Reputation: 171
These two strings look identical when printed but they are not equal under the hood. I need to select a dictionary item by this key but I get keyError because obviously they do not match. I have tried using str.encode("utf-8"), str.decode("utf-8"), unicode(str, "utf-8"), repr(). Nothing helped. How can I make them equal just like when they are printed? Thanks.

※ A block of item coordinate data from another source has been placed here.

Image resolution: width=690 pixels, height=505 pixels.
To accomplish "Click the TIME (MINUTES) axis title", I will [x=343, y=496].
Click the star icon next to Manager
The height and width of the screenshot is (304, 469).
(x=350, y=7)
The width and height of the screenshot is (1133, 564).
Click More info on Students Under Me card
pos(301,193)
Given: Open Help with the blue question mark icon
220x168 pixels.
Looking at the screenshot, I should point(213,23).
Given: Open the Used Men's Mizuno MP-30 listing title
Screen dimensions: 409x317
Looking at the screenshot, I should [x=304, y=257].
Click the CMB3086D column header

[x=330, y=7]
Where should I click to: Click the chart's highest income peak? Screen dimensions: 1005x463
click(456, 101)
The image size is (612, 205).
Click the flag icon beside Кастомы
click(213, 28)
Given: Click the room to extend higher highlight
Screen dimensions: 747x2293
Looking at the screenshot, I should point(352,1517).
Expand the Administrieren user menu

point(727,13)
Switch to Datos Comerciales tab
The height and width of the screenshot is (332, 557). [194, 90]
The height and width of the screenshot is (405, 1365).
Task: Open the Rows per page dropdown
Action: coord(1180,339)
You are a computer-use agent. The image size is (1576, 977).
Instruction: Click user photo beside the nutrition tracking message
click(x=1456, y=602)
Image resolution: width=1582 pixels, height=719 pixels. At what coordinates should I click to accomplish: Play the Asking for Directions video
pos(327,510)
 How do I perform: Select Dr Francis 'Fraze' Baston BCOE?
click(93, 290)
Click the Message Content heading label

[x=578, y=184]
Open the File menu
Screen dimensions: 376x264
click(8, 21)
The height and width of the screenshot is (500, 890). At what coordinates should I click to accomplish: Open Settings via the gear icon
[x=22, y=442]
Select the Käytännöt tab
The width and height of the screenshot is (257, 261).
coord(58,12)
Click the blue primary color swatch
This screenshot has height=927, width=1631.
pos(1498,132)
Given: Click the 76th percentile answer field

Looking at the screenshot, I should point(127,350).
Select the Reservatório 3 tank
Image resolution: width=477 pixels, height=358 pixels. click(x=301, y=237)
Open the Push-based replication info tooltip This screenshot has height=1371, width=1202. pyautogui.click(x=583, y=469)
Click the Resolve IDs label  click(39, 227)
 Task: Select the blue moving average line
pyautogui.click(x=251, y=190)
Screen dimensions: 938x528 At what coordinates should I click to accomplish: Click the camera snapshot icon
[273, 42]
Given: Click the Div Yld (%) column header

>>> str1 = u"extra\u00f1ar"
>>> str2 = u"extrañar"
>>> str1
u'extra\xf1ar'
>>> str2
u'extran\u0303ar'
>>> print str1
extrañar
>>> print str2
extrañar
>>> str1 == str2
False
Upvotes: 0
Views: 41
Reputation: 95957
You can try to use unicodedata.normalize
, but it isn't guaranteed to work:
>>> str1 = u'extra\xf1ar'
>>> str2 = u'extran\u0303ar'
>>> str1 == str2
False
>>> print str1; print str2
extrañar
extrañar
So, observe:
>>> import unicodedata
>>> unicodedata.normalize('NFC', str1)
u'extra\xf1ar'
>>> unicodedata.normalize('NFC', str2)
u'extra\xf1ar'
>>> unicodedata.normalize('NFC', str2) == unicodedata.normalize('NFC', str2)
True
>>> print unicodedata.normalize('NFC', str2); print unicodedata.normalize('NFC', str2)
extrañar
extrañar
One caveat:
Even if two unicode strings are normalized and look the same to a human reader, if one has combining characters and the other doesn’t, they may not compare equal.
Upvotes: 2